#### [Task details]
Convert the records into a Markdown table with the columns Row and Line. Start with the line that contains "You are a computer-use", go on through the line that contains "Looking at the screenshot, I should 41,42.", skip blank lines, and leave the pictures out of the answer.

━━ Task input

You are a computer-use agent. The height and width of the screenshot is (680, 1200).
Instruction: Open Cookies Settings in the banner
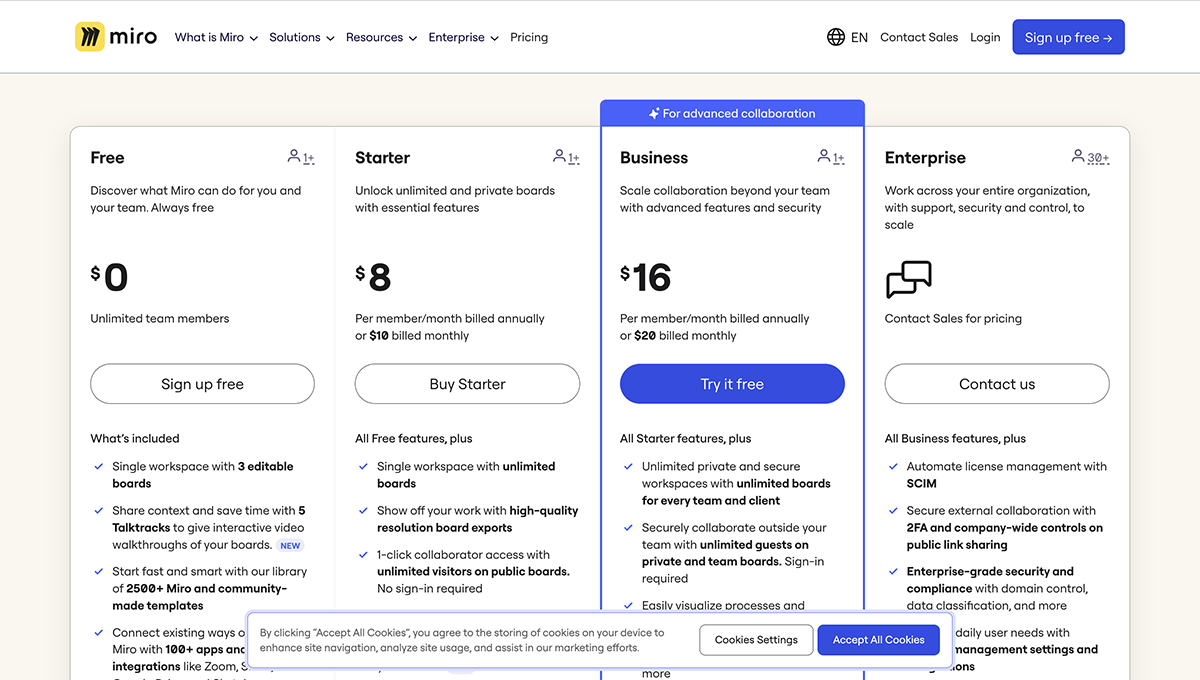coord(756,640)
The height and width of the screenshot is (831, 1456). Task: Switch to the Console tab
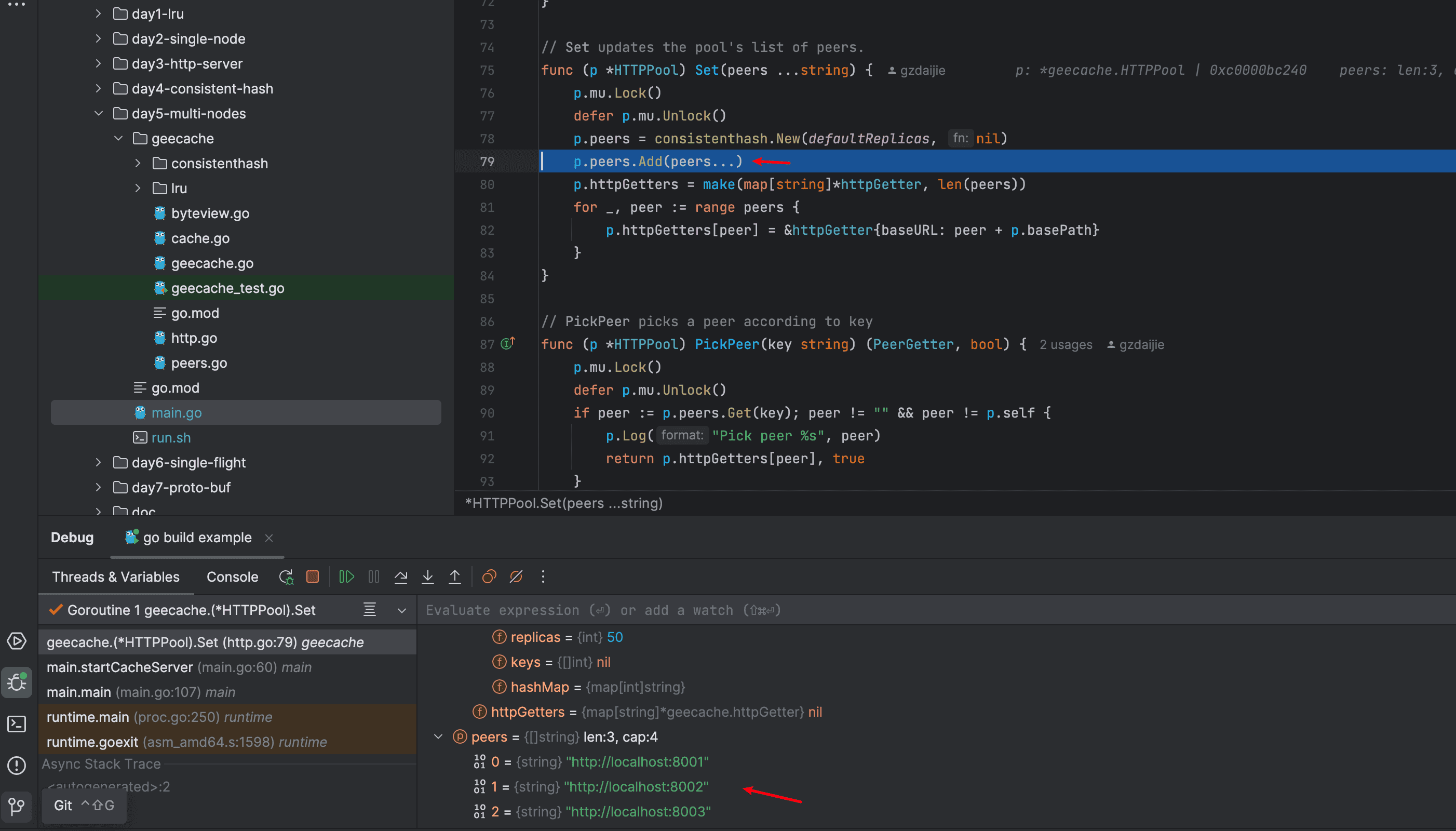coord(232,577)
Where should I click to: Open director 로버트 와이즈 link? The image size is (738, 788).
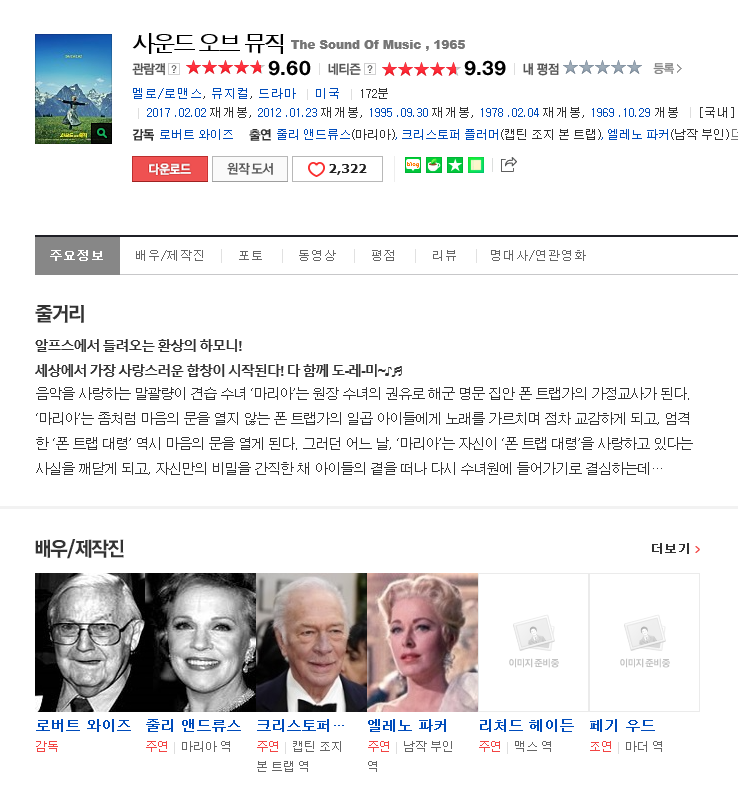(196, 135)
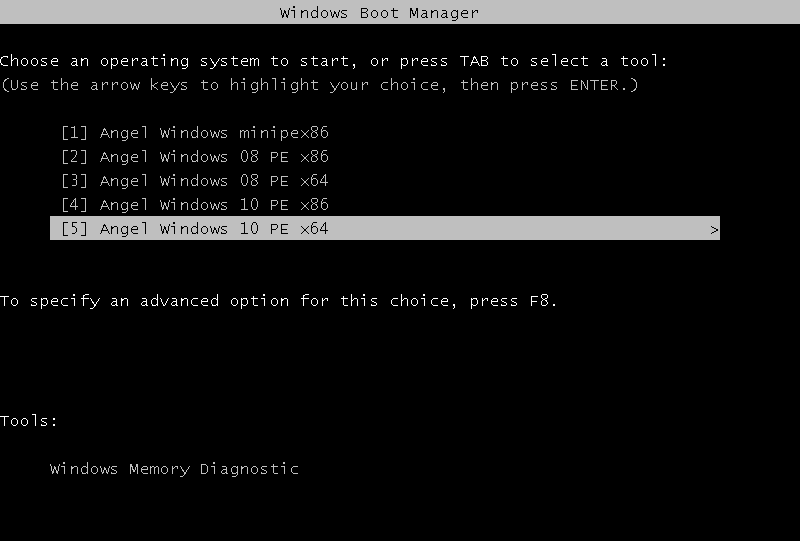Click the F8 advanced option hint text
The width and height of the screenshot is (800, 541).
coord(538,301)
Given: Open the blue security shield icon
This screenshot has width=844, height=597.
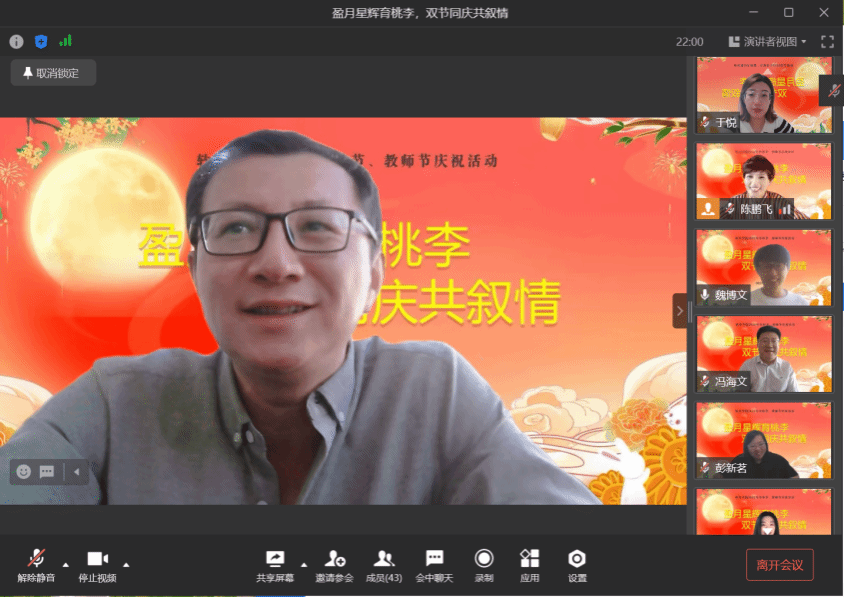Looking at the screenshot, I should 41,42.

━━━━
━━ Task input

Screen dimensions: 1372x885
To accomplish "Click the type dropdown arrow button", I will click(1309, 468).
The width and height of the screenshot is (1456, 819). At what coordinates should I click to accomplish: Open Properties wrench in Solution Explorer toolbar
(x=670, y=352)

━━━━

#### [Finished task]
| Row | Line |
|---|---|
| 1 | You are a computer-use agent. The height and width of the screenshot is (680, 1200). |
| 2 | Instruction: Open Cookies Settings in the banner |
| 3 | coord(756,640) |
| 4 | The height and width of the screenshot is (831, 1456). Task: Switch to the Console tab |
| 5 | coord(232,577) |
| 6 | Where should I click to: Open director 로버트 와이즈 link? The image size is (738, 788). |
| 7 | (196, 135) |
| 8 | Click the F8 advanced option hint text |
| 9 | The width and height of the screenshot is (800, 541). |
| 10 | coord(538,301) |
| 11 | Given: Open the blue security shield icon |
| 12 | This screenshot has width=844, height=597. |
| 13 | Looking at the screenshot, I should 41,42. |